Having extensive holdings of these kinds of assets may eventually force a credit union to use capital to absorb losses, reducing its cushion of equity. Many of those assets are also likely to be in non-accrual status and thus aren't earning money, decreasing earnings and elevating the chances of a future failure.

On Bankrate's asset quality test, FEDERAL EMPLOYEES OF CHIPPEWA CNTY scored 40 out of a possible 40 points, beating out the national average of 38.09 points.

Earnings score

A credit union's earnings performance affects its long-term survivability. A credit union can retain its earnings, expanding its capital buffer, or put them to work addressing problematic loans, likely making the credit union better able to withstand financial trouble. Obviously, credit unions that are losing money are less able to do those things.

FEDERAL EMPLOYEES OF CHIPPEWA CNTY scored 14 out of a possible 30 on Bankrate's earnings test, beating out the national average of 10.11.

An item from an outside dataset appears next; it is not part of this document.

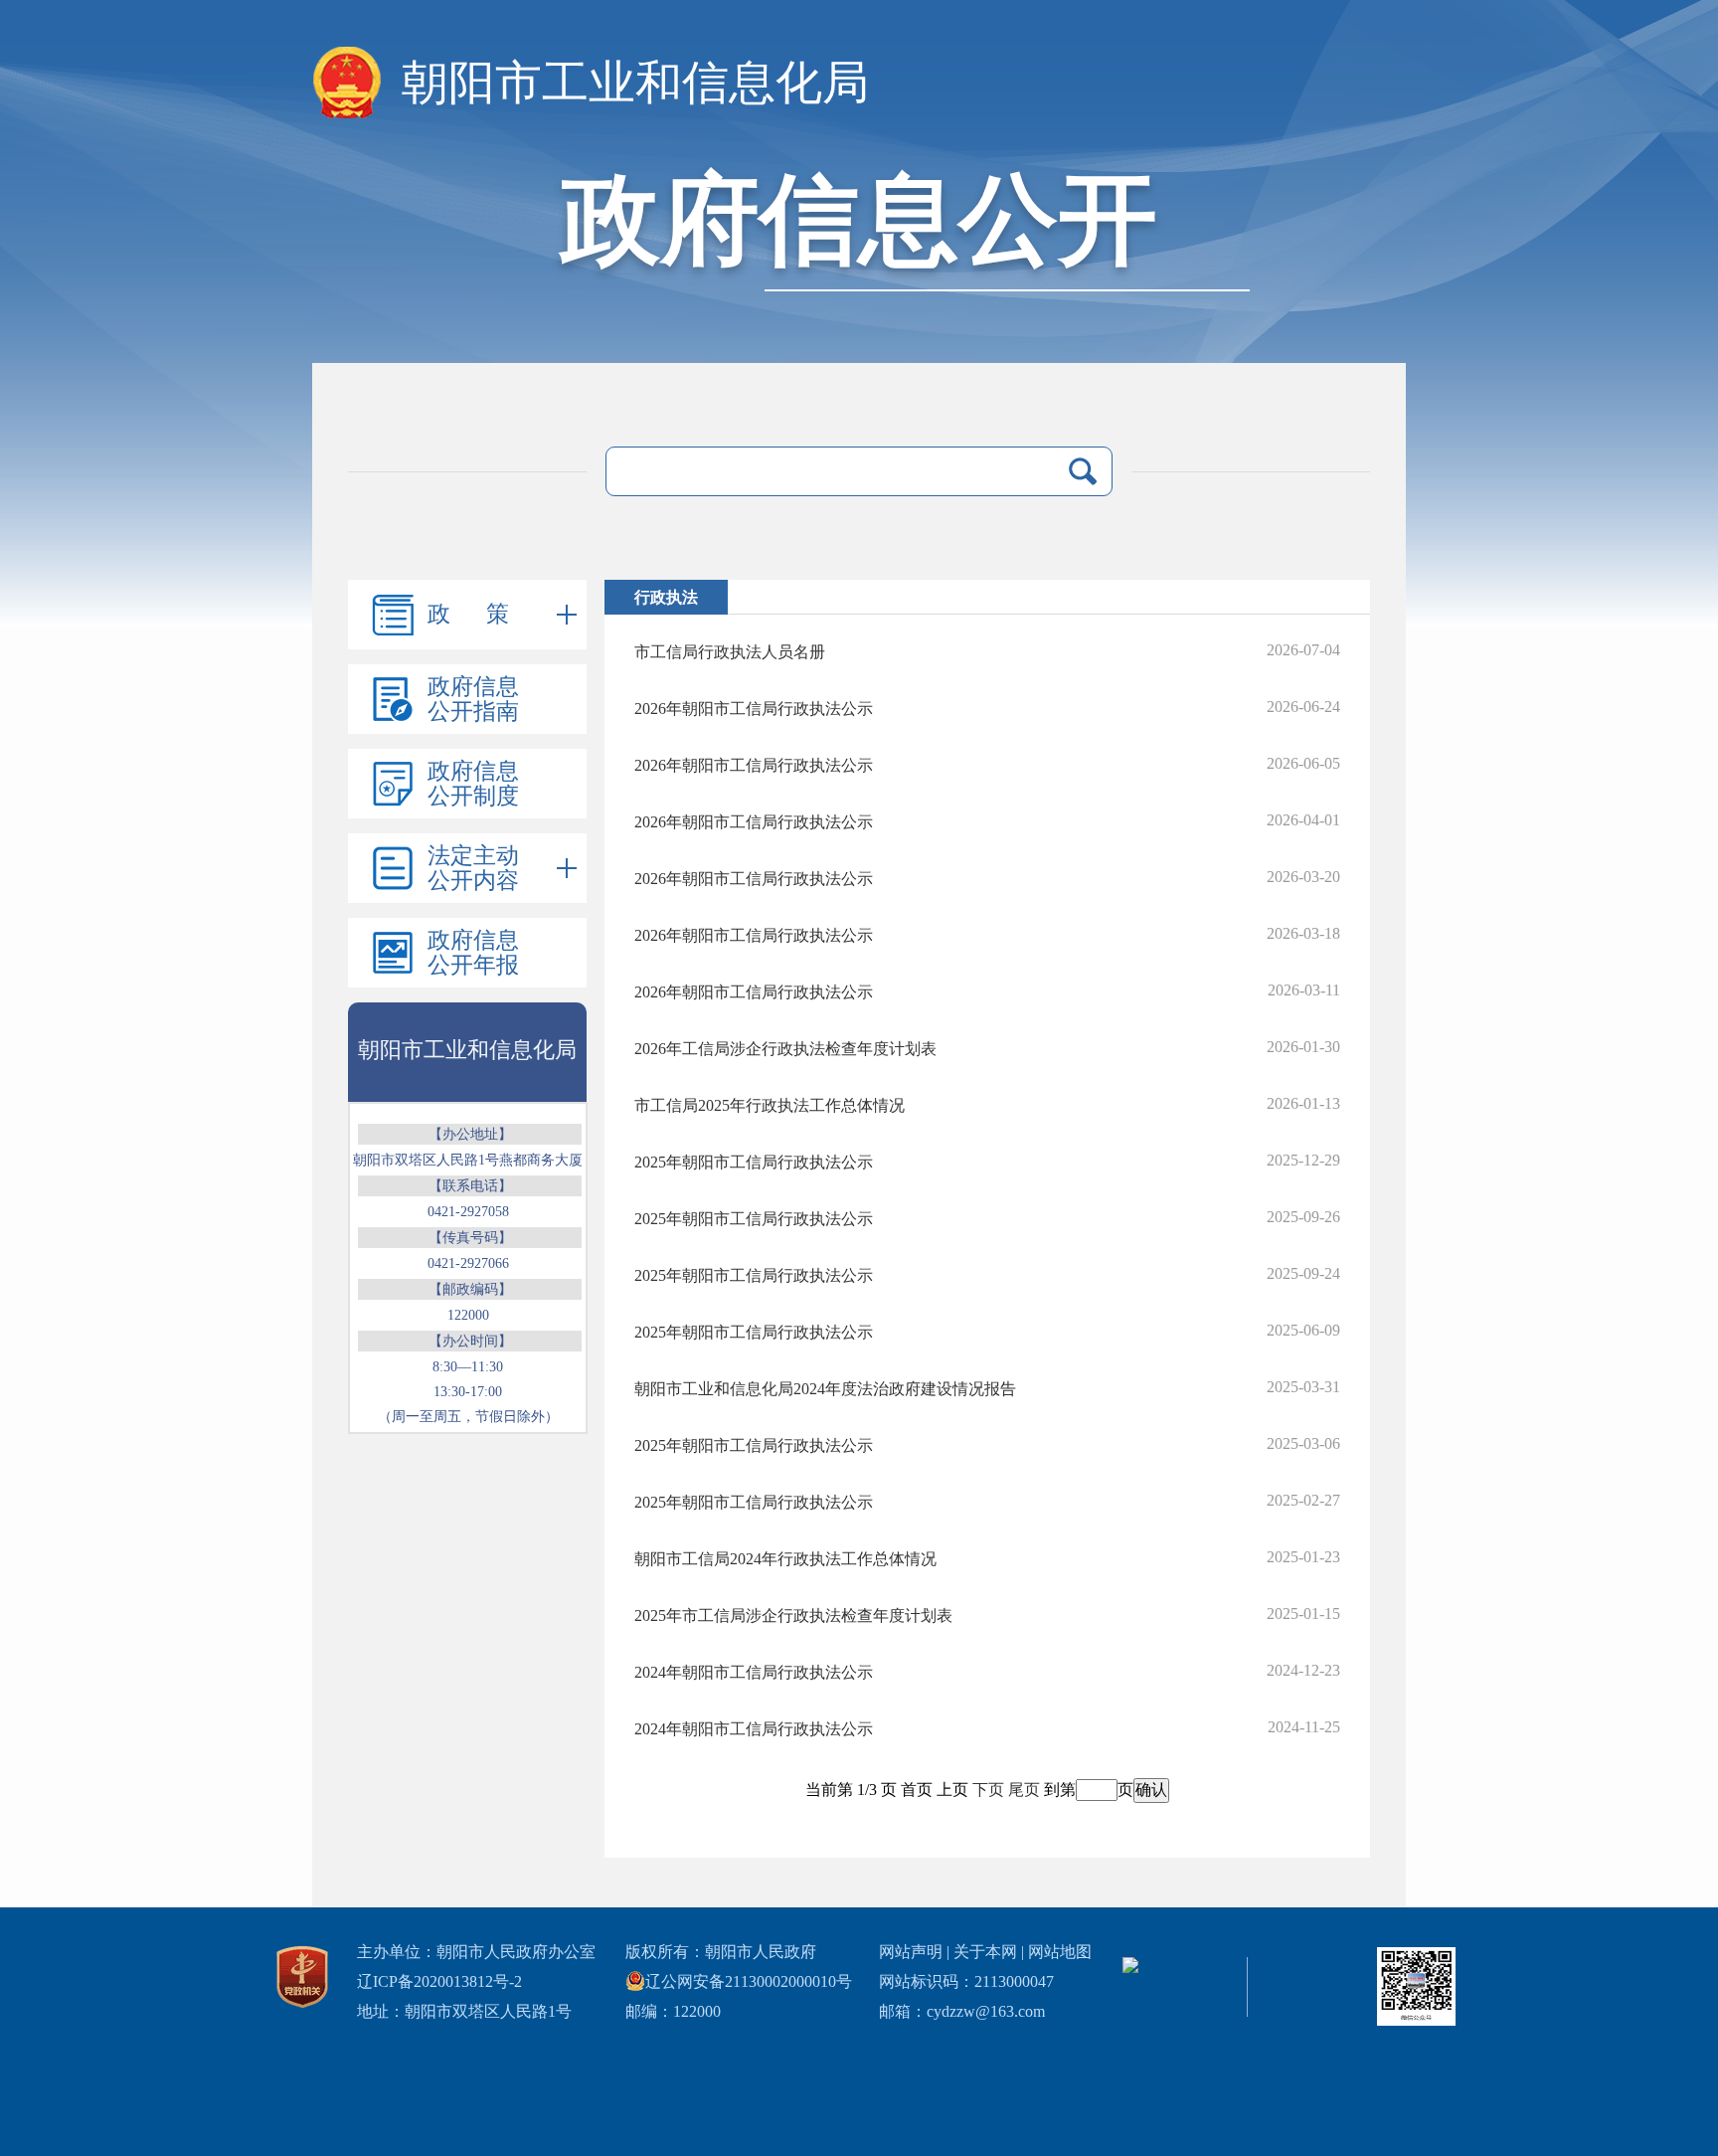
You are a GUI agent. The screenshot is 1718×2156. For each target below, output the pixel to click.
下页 (988, 1789)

One indication that FEDERAL EMPLOYEES OF CHIPPEWA CNTY is running ahead of its peers in this area was its earnings ratio of 0.00 percent in our test, better than the average for all credit unions.

WHAT IS SAFE & SOUND?

Bankrate.com's Safe & Sound Ratings provide a star rating system to evaluate the current financial status of financial institutions. The information gathered about banks, credit unions and thrifts is updated as set forth in the Terms of Use of Safe & Sound Ratings and Reports. The Safe & Sound Ratings information is grouped by categories of banks, thrifts and credit unions.

Scoring methodology

Bankrate.com evaluates the financial condition of institutions and assigns a one- to five-star rating for each with five stars representing the highest rating. Institutions with satisfactory performance will generally receive a rating of three or more stars. The majority of institutions fall into the three- to four-star range. An institution with an "NR" rating may be too new to rate or may have limited the publicly available information in their regulatory filings. The "NR" is not an indication of financial strength or weakness. The Safe & Sound rating is believed to be reliable, but the information is not guaranteed. In addition, events since the information was collected may have altered the institution's financial condition.